**Problem requirements:**
Report how many lines in the data below hold the string "left". Nothing else should appear in the answer.
● ● ●
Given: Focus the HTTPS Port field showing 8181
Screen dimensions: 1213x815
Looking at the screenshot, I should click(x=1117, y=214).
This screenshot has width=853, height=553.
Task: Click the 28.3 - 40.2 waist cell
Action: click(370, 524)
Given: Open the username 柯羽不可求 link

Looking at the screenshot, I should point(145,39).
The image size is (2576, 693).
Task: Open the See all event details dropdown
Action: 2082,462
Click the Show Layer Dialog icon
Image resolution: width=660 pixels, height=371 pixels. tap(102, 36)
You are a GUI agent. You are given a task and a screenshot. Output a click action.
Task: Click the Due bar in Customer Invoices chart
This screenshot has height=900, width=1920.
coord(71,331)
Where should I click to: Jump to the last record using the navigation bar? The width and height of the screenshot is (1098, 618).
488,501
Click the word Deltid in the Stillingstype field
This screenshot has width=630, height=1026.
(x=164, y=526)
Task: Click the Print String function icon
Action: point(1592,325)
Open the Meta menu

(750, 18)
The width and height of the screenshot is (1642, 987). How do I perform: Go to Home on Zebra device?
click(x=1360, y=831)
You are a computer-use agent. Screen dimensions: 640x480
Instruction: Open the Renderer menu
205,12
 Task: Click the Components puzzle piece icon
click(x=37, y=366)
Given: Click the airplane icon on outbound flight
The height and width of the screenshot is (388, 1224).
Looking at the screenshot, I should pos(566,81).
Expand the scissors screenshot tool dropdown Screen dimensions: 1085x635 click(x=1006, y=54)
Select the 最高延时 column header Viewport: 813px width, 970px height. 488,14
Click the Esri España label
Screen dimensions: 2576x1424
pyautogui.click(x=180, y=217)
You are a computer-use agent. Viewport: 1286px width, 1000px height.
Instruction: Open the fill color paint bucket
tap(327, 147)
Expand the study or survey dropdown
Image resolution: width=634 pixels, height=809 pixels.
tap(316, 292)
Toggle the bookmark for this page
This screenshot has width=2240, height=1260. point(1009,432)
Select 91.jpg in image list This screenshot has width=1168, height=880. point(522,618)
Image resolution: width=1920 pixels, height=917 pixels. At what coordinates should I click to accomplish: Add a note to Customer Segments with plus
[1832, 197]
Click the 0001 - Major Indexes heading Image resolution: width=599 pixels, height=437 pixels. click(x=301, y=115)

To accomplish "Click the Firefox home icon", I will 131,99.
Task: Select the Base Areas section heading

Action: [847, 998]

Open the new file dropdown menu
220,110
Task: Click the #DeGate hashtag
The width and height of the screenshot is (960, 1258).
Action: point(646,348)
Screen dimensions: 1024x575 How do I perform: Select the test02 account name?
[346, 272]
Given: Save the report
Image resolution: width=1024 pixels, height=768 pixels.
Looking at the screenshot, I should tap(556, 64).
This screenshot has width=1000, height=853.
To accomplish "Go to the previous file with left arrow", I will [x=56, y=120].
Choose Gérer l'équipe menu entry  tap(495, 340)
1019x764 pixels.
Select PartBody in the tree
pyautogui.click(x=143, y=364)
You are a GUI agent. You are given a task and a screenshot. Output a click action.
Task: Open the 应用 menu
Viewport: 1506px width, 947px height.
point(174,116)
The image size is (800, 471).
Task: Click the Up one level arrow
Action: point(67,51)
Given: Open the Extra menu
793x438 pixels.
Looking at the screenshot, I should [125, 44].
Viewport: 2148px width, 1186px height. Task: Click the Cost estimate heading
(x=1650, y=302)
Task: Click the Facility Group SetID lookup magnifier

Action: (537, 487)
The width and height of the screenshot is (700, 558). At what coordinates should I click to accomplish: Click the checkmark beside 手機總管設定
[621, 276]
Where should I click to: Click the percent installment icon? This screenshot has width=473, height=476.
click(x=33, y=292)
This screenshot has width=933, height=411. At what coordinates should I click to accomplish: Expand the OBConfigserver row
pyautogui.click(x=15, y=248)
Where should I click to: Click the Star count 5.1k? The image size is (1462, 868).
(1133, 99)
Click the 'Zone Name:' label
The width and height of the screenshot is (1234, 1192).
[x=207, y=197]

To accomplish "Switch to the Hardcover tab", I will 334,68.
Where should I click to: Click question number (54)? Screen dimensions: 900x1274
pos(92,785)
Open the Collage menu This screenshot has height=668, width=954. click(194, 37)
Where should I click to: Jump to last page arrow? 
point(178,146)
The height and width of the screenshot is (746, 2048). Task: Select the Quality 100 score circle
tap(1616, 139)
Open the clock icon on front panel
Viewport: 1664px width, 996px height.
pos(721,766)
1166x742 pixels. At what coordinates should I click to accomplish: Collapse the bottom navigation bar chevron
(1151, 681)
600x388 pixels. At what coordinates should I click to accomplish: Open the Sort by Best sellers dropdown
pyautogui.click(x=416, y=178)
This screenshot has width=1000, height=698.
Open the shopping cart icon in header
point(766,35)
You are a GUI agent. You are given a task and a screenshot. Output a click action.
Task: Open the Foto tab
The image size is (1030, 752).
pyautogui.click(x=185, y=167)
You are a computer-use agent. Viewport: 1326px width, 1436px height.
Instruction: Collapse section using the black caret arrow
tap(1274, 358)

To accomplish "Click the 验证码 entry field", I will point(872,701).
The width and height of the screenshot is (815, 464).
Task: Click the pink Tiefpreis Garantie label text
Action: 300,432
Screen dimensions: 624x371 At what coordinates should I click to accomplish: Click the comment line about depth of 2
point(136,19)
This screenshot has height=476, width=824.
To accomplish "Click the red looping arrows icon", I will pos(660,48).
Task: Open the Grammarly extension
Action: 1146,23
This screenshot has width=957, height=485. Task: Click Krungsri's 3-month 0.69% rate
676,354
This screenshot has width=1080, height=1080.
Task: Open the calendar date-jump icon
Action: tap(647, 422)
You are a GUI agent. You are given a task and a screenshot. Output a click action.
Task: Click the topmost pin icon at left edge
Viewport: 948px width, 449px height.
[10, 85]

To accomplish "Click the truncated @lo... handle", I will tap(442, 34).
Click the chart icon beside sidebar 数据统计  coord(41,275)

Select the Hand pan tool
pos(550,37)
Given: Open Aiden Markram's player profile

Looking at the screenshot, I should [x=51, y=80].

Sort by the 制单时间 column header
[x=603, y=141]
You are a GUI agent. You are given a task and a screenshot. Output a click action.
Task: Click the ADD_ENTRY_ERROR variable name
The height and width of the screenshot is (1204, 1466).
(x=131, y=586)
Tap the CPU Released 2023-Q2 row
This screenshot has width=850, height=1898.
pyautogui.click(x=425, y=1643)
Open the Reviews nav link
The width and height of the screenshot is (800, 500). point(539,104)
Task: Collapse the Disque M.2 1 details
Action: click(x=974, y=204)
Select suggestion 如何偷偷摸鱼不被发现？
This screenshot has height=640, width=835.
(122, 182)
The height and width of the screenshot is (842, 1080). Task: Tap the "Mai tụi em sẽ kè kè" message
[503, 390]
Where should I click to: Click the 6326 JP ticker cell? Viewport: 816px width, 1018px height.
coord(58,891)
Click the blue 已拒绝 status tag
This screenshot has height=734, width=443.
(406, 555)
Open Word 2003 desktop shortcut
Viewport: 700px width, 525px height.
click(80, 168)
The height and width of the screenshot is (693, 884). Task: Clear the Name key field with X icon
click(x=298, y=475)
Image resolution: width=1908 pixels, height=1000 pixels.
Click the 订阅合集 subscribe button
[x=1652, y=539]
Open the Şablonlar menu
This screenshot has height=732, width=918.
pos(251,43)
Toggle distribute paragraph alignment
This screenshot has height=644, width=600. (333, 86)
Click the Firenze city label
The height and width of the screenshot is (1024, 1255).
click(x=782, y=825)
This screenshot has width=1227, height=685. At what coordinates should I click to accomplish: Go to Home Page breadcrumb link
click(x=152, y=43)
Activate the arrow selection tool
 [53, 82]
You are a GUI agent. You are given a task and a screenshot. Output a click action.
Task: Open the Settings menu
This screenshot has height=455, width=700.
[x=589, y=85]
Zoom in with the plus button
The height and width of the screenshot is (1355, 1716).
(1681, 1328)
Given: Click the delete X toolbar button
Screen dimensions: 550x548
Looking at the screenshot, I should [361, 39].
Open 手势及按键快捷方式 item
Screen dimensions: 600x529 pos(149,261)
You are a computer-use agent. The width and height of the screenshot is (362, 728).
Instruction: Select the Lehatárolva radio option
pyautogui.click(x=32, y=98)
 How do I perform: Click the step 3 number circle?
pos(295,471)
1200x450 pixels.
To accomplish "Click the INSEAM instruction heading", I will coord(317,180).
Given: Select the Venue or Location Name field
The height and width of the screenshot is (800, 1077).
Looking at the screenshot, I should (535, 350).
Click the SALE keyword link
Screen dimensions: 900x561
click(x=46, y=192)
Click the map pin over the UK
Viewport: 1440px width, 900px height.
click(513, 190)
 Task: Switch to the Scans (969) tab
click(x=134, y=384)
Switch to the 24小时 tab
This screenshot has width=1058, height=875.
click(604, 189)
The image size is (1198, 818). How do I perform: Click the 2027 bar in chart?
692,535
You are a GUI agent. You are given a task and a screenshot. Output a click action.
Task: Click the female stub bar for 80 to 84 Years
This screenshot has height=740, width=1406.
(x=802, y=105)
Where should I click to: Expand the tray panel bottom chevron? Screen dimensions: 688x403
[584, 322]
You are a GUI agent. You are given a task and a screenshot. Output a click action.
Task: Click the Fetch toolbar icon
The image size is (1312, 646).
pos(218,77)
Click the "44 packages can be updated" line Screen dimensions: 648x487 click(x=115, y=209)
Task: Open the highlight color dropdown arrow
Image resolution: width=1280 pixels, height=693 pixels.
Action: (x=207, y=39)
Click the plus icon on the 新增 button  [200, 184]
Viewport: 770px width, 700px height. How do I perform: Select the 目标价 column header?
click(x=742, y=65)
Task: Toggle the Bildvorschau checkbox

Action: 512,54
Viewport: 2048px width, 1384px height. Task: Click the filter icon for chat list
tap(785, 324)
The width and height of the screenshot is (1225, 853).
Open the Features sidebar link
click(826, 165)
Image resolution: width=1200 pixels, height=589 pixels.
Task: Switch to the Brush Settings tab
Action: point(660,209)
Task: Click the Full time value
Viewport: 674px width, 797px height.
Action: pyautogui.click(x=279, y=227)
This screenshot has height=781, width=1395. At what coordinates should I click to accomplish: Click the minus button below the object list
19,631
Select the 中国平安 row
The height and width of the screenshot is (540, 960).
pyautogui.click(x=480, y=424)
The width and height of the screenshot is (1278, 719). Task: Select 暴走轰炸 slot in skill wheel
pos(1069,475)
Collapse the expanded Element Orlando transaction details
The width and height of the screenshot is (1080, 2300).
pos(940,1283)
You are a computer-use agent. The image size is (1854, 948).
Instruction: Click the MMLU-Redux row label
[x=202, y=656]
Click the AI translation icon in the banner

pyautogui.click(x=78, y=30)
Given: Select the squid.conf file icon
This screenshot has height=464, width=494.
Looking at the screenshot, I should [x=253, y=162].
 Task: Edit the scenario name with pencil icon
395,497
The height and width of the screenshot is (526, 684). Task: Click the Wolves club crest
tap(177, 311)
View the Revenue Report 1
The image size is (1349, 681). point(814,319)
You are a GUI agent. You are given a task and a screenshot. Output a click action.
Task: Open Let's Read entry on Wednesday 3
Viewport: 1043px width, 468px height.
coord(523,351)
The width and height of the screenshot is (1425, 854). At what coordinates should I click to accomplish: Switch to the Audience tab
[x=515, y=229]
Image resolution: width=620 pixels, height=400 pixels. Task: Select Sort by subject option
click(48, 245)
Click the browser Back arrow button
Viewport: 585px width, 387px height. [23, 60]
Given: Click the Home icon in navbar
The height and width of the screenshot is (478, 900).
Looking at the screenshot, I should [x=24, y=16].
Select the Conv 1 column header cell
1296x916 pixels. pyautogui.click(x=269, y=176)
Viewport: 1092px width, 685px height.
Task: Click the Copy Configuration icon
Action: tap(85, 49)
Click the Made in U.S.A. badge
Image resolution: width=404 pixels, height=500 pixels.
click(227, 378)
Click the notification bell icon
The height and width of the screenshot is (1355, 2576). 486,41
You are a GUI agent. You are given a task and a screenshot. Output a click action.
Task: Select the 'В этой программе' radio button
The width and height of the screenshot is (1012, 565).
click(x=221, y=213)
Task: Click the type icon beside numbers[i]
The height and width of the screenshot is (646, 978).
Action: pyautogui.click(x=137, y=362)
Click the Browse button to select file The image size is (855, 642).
● ● ●
**Solution below:**
2